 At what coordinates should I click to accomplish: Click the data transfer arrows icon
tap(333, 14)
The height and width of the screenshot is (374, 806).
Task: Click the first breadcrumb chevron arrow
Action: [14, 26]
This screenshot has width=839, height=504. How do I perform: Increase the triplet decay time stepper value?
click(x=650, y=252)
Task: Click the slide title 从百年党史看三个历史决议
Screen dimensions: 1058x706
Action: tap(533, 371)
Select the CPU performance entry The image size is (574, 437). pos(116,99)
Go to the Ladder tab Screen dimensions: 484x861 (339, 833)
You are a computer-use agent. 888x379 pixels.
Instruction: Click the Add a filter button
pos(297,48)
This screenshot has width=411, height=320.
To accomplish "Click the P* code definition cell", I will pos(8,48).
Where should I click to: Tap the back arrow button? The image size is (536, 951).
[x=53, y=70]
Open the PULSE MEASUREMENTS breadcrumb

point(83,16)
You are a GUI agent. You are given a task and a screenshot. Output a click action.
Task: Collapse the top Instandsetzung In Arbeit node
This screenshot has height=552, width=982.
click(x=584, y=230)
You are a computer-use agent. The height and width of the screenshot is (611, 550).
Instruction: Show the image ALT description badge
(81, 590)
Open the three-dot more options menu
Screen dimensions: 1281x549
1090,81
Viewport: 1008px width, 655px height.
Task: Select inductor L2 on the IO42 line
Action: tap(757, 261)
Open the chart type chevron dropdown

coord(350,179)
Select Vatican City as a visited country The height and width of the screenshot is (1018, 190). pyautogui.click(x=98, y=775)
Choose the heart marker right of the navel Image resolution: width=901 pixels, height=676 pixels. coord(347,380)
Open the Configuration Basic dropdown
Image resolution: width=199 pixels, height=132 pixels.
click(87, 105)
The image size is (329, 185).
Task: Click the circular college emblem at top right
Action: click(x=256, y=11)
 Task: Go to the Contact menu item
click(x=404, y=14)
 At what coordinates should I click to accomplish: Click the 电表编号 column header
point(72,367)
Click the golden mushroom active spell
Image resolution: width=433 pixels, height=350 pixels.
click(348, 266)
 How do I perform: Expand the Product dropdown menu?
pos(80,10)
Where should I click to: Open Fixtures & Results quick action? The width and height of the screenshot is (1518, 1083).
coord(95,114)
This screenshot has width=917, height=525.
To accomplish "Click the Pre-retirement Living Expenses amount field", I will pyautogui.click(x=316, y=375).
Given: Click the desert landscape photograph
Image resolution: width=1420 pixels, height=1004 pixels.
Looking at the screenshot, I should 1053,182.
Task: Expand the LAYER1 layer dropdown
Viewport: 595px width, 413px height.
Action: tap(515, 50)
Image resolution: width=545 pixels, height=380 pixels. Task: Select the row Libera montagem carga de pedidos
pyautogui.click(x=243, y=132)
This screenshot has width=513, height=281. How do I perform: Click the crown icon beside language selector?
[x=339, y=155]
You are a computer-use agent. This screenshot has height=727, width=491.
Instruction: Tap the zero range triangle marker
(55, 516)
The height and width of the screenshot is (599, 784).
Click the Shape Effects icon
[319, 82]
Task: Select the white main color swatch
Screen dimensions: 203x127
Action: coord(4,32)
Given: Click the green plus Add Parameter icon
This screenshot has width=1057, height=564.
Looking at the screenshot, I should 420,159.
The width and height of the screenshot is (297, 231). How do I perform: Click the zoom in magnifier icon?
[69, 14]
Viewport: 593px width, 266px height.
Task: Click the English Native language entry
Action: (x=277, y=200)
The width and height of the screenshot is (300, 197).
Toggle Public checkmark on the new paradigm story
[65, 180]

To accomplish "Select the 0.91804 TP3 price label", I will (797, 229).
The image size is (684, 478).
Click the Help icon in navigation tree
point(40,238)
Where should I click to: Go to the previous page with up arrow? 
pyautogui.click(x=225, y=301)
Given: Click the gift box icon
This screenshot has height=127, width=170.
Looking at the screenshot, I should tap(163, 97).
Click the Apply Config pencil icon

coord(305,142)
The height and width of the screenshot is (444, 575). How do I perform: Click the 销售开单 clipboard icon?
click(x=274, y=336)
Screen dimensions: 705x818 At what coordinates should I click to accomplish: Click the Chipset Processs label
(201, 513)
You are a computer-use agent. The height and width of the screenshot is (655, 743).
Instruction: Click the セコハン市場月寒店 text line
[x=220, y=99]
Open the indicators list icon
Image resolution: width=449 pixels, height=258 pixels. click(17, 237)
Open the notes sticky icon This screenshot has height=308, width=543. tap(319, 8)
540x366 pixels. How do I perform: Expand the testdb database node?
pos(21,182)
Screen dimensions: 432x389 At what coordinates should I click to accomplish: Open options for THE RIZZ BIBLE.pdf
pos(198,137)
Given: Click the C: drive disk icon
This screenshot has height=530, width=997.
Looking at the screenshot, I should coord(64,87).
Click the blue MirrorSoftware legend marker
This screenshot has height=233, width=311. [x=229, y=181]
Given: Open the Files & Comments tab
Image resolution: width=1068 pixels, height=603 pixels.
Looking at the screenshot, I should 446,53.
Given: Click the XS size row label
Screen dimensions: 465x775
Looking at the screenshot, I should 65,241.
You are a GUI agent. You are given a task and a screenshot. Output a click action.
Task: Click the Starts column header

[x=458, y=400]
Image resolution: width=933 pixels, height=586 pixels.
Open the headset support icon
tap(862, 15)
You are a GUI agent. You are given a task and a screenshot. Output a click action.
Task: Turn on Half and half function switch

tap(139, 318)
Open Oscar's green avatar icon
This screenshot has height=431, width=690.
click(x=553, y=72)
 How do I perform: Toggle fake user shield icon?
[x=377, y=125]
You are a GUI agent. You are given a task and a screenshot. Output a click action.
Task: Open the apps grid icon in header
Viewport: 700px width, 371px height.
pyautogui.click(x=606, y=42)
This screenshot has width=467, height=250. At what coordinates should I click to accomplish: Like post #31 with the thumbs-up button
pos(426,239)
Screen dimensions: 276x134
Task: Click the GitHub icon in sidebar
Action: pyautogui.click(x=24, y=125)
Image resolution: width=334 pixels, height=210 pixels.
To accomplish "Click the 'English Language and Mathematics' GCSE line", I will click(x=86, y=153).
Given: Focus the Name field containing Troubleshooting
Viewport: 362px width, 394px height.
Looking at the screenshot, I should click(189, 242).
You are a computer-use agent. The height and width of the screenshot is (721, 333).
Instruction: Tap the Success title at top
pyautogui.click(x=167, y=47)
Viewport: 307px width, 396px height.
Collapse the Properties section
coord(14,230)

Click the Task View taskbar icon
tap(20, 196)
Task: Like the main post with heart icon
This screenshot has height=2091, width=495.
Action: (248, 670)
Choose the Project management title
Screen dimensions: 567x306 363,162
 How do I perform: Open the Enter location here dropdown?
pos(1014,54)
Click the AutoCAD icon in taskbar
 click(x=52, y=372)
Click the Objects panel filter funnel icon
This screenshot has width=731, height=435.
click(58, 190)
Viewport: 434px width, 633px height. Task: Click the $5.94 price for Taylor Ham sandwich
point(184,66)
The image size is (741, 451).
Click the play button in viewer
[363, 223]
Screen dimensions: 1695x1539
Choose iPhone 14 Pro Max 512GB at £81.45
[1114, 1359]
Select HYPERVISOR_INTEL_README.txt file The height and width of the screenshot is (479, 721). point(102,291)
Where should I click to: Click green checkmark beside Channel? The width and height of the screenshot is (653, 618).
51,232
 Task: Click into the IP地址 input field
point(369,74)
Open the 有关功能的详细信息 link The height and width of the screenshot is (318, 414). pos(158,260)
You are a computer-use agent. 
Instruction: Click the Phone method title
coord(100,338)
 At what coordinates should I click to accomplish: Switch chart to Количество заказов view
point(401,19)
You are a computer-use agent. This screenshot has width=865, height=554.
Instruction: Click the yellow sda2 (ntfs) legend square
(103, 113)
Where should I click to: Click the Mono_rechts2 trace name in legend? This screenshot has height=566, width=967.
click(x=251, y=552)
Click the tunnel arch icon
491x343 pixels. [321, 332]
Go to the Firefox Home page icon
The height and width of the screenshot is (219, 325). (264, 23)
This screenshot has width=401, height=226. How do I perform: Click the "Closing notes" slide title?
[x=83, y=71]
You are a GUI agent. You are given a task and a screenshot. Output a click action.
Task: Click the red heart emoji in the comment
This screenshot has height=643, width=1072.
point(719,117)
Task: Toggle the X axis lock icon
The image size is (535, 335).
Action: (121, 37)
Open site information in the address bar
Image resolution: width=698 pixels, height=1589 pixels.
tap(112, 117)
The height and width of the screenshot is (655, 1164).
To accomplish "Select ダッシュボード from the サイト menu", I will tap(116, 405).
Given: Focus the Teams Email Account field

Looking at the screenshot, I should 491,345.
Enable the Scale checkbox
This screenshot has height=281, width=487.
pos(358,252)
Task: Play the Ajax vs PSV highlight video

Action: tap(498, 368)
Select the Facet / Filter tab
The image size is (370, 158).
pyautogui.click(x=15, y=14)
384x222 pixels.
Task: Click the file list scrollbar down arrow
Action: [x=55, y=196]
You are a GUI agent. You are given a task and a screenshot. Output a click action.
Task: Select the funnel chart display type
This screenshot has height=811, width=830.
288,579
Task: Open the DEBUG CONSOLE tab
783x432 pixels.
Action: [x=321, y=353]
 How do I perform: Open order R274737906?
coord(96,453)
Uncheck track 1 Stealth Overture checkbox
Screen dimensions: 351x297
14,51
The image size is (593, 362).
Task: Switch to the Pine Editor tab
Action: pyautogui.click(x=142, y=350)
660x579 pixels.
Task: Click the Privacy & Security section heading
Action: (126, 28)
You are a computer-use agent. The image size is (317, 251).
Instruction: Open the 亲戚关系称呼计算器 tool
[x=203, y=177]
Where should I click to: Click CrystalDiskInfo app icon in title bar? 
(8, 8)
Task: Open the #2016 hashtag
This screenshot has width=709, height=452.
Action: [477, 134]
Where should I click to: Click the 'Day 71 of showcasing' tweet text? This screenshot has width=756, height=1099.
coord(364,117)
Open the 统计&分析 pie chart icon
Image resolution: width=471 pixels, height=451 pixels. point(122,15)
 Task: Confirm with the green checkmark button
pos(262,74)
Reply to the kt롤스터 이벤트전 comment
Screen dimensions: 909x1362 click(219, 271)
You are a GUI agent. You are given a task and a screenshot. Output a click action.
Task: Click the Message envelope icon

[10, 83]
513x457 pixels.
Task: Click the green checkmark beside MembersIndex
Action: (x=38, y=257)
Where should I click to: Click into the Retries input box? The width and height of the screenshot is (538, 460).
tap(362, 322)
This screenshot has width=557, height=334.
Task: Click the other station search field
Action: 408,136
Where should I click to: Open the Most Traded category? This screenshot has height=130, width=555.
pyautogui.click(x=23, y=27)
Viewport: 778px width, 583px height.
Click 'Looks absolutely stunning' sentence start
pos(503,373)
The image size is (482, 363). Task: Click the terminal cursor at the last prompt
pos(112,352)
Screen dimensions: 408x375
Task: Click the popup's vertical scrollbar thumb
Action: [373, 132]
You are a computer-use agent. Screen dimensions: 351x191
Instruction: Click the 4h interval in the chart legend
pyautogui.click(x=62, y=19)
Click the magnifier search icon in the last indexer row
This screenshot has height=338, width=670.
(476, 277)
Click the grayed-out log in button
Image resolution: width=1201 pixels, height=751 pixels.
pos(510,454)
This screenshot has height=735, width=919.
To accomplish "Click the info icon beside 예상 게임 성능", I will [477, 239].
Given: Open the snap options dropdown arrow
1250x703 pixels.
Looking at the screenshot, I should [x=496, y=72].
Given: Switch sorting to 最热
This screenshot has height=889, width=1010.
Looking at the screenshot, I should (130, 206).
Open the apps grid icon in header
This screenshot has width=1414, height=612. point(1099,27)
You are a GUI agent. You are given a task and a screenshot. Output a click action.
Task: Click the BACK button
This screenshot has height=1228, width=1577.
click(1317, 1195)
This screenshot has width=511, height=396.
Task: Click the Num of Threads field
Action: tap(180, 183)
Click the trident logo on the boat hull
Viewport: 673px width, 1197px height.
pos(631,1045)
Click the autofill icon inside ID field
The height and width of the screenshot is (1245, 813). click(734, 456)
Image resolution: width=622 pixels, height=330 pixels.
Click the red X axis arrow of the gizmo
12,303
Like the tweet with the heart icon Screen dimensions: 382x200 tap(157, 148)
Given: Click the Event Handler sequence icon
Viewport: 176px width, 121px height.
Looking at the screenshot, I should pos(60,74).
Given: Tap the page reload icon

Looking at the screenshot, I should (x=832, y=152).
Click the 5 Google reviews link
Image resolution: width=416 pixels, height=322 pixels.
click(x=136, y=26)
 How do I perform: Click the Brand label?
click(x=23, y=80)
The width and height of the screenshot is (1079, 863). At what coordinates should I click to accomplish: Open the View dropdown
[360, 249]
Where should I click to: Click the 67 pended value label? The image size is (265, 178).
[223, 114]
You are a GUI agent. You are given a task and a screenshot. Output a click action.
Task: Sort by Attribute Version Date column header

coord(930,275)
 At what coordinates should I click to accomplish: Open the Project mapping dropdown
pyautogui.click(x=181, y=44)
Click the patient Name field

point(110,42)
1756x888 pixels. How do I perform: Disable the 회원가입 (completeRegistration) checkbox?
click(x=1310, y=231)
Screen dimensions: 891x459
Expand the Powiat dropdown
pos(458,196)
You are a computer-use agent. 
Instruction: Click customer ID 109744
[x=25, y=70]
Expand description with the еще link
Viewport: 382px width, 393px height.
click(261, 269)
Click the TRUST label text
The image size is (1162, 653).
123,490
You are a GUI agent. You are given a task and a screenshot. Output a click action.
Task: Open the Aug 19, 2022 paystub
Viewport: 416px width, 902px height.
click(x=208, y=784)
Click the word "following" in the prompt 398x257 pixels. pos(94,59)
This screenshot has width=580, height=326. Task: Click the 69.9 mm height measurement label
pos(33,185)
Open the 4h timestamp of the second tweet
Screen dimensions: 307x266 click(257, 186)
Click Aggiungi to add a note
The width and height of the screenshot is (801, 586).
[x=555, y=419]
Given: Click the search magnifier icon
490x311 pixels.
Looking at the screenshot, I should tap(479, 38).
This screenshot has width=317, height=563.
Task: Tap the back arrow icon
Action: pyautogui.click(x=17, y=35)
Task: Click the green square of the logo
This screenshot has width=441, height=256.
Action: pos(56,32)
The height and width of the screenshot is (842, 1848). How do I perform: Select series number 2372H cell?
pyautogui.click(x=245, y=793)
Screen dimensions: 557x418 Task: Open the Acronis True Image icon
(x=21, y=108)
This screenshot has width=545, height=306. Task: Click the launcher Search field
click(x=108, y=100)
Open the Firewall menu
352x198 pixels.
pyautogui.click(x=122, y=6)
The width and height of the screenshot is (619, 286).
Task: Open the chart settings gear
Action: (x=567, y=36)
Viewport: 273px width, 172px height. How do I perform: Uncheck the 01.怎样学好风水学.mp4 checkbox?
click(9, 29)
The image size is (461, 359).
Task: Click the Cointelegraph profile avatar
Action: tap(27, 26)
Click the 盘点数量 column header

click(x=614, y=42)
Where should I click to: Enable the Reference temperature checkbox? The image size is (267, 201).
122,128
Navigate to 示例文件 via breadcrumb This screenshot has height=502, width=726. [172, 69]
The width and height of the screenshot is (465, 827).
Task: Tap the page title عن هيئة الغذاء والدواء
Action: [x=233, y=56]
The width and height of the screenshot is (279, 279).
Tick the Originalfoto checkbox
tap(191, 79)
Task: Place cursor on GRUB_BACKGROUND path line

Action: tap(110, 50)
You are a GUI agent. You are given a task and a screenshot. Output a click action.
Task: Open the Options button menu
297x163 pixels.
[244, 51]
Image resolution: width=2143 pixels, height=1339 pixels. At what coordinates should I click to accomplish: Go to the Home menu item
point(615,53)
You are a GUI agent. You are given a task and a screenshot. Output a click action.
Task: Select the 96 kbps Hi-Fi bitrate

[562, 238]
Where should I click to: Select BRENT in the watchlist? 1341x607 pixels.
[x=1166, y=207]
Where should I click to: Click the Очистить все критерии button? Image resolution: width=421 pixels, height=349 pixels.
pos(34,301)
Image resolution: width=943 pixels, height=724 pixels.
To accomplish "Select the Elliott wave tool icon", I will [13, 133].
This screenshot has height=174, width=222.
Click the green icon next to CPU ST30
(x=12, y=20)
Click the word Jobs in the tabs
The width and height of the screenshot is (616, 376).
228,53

■ ■ ■ ■ ■ ■ ■

> Exercise description
Look above for the line with "This screenshot has height=811, width=830." and the line with "Uncheck track 1 Stealth Overture checkbox". Write out those two lines and all the lines between them, exactly, and no others.

> Worked solution
This screenshot has height=811, width=830.
288,579
Task: Open the DEBUG CONSOLE tab
783x432 pixels.
Action: [x=321, y=353]
 How do I perform: Open order R274737906?
coord(96,453)
Uncheck track 1 Stealth Overture checkbox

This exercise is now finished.